**REQUIRED WORK:** Locate "This screenshot has width=1439, height=840." in the records below, then copy its line and every following line exactly, without the pictures.

[Opening MATERIAL SHOWN section]

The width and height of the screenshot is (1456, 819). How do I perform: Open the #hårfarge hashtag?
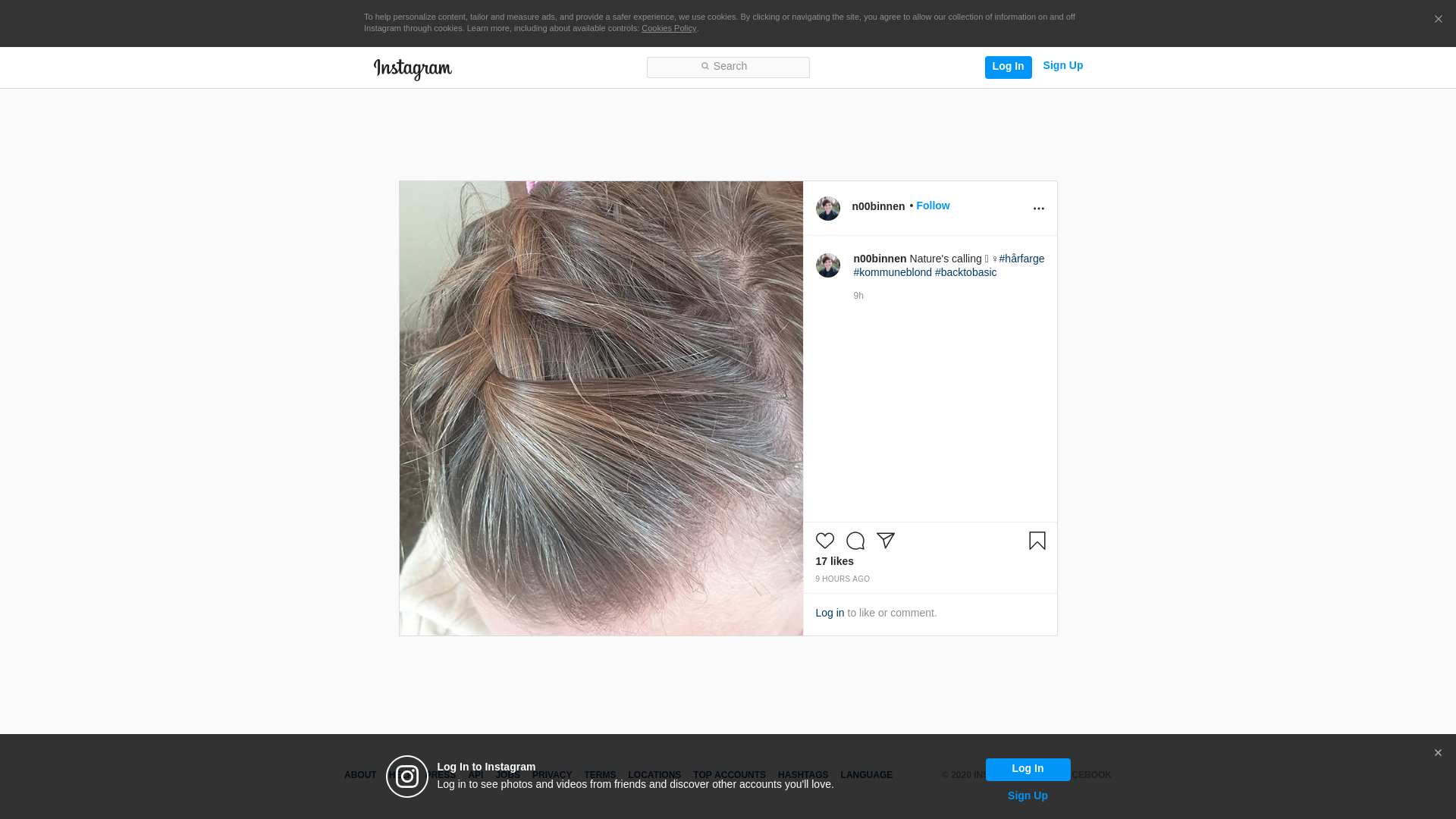pyautogui.click(x=1021, y=259)
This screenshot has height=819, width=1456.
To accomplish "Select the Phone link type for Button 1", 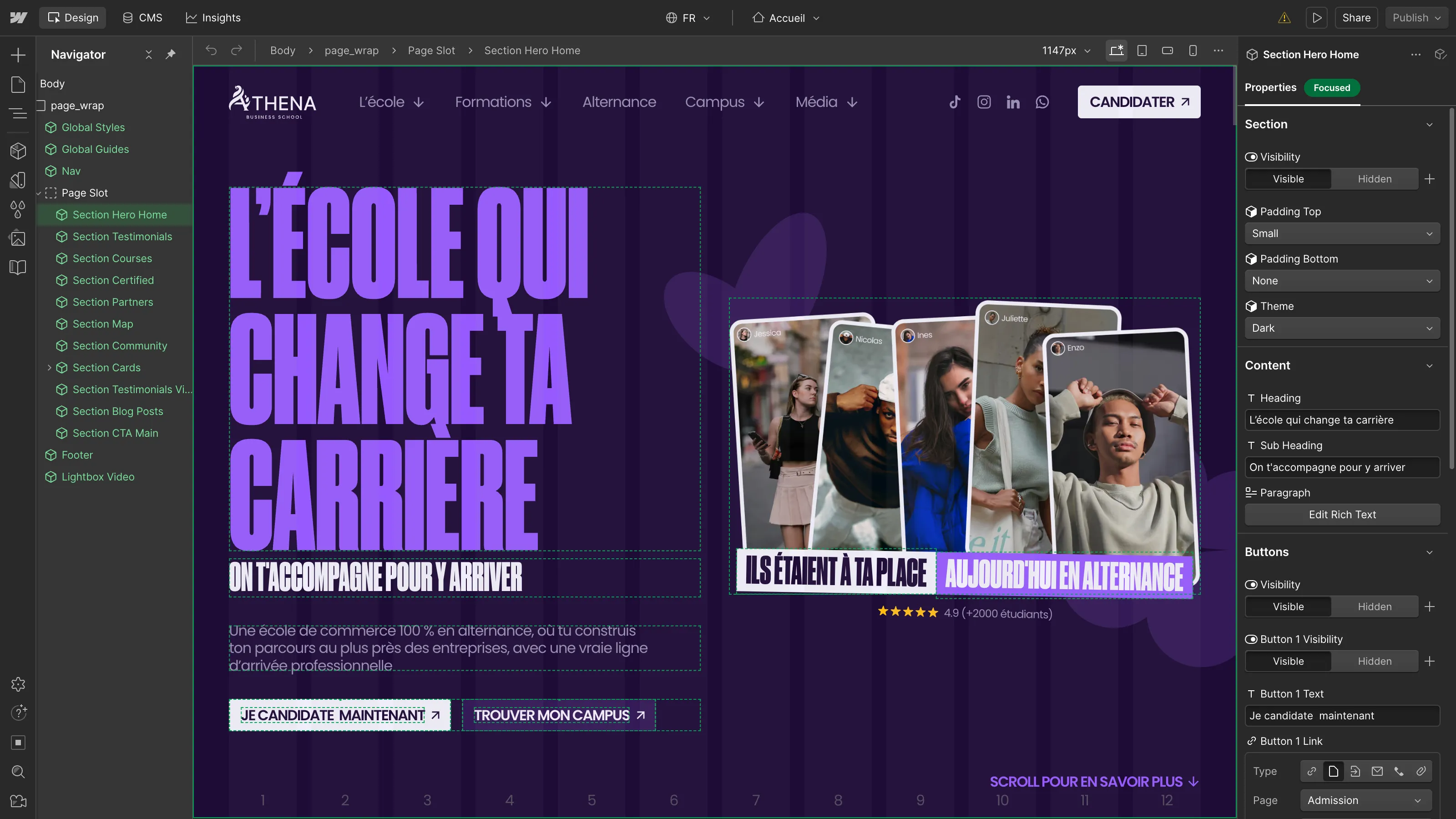I will [1400, 771].
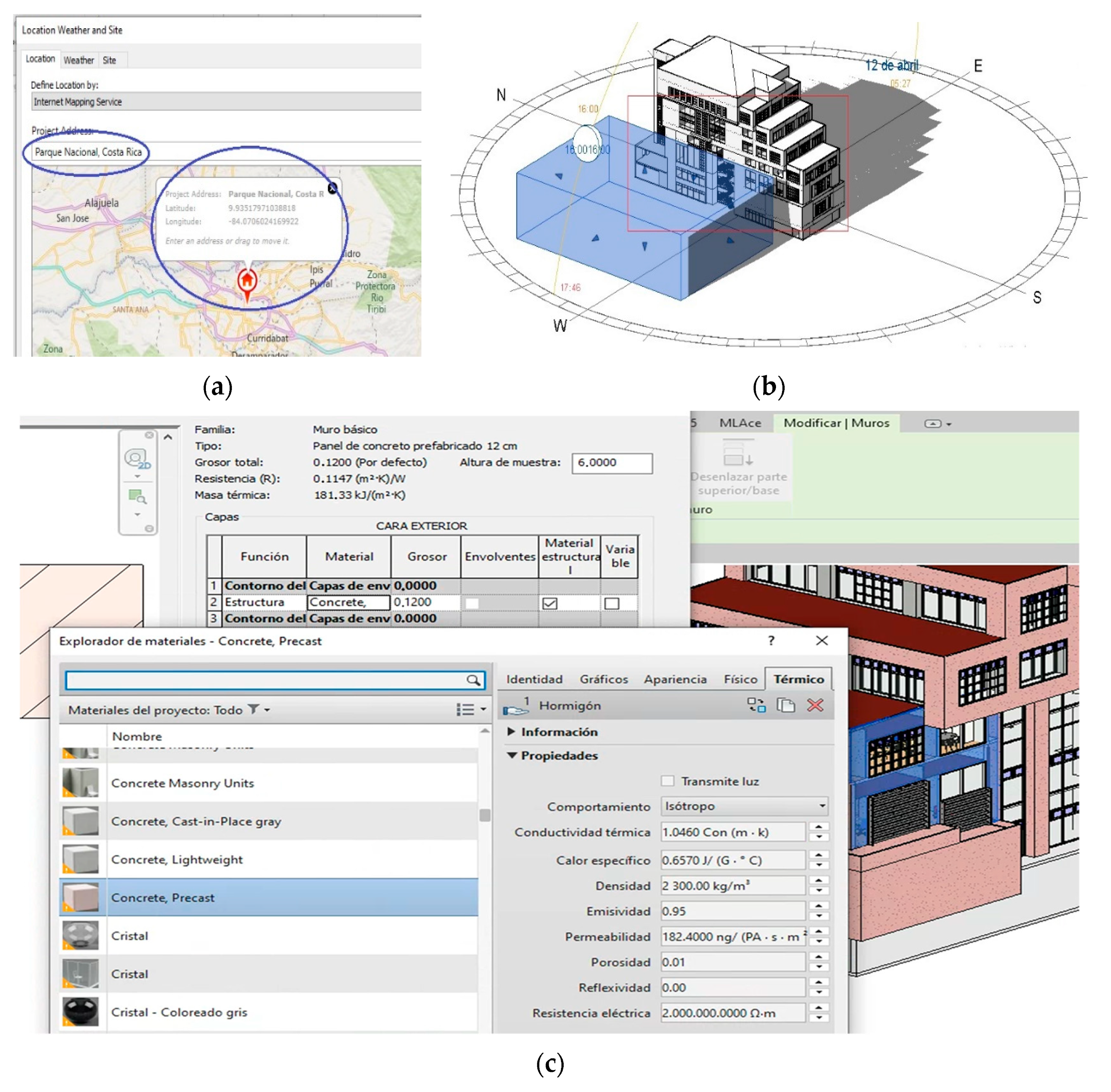Click the replace asset icon beside Hormigón
This screenshot has height=1092, width=1111.
click(x=756, y=705)
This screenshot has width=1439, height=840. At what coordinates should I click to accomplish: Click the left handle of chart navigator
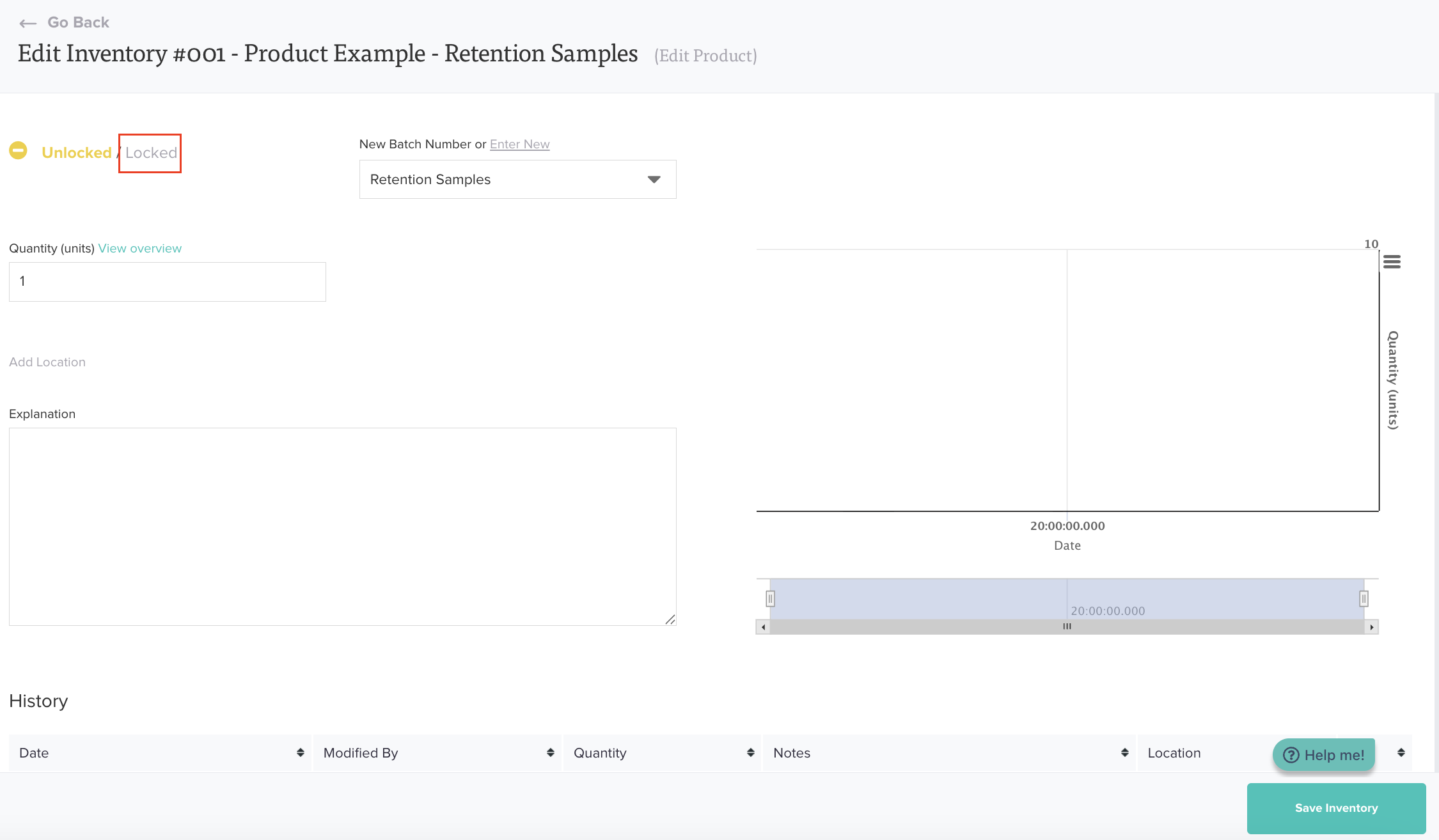tap(770, 599)
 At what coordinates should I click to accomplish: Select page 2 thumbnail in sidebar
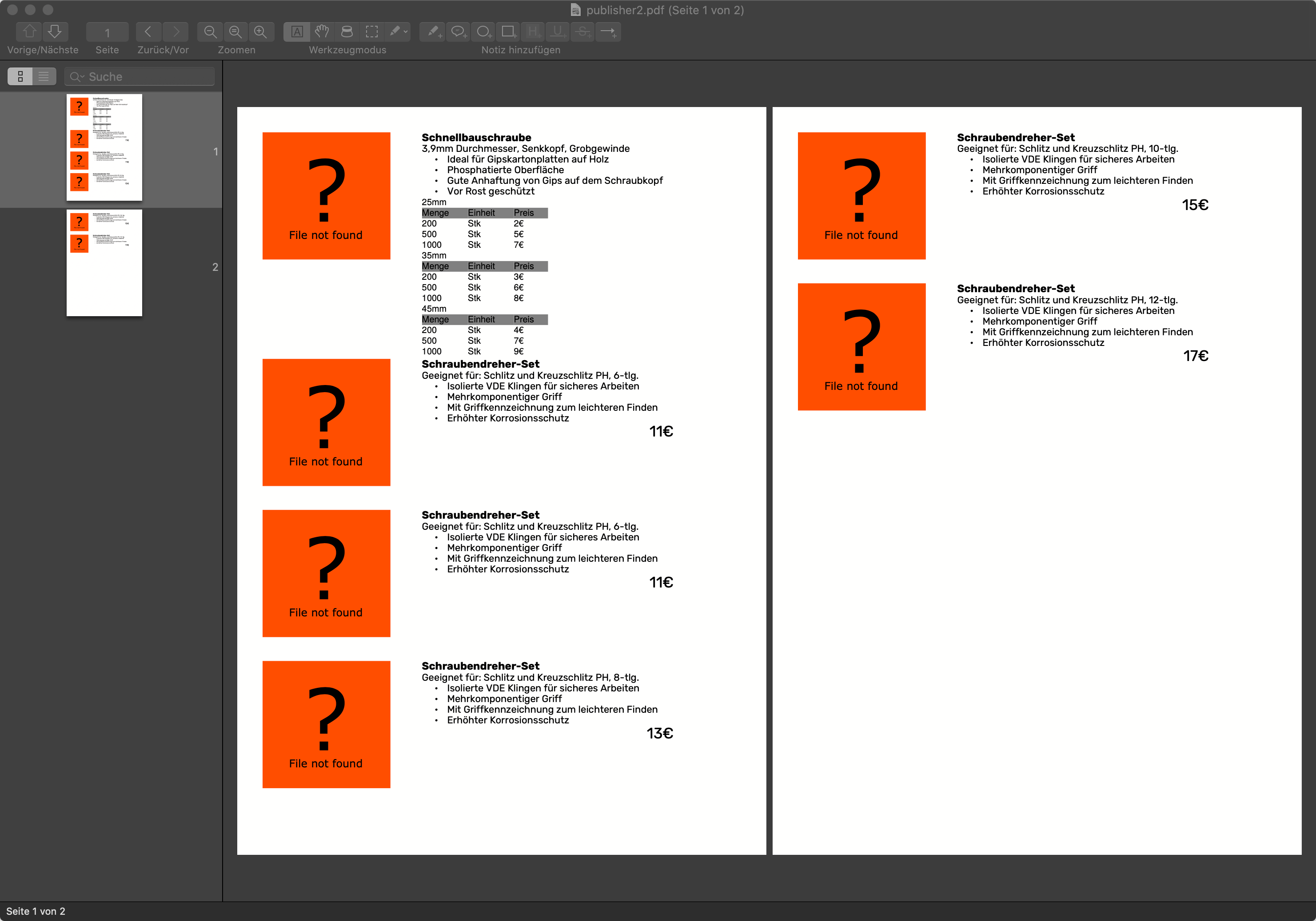104,263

[Closing MATERIAL SHOWN section]

**ANSWER TO THIS EXERCISE:**
This screenshot has width=1439, height=840. At what coordinates should I click to accomplish: Click the left handle of chart navigator
tap(770, 599)
 At what coordinates should I click to accomplish: Select page 2 thumbnail in sidebar
104,263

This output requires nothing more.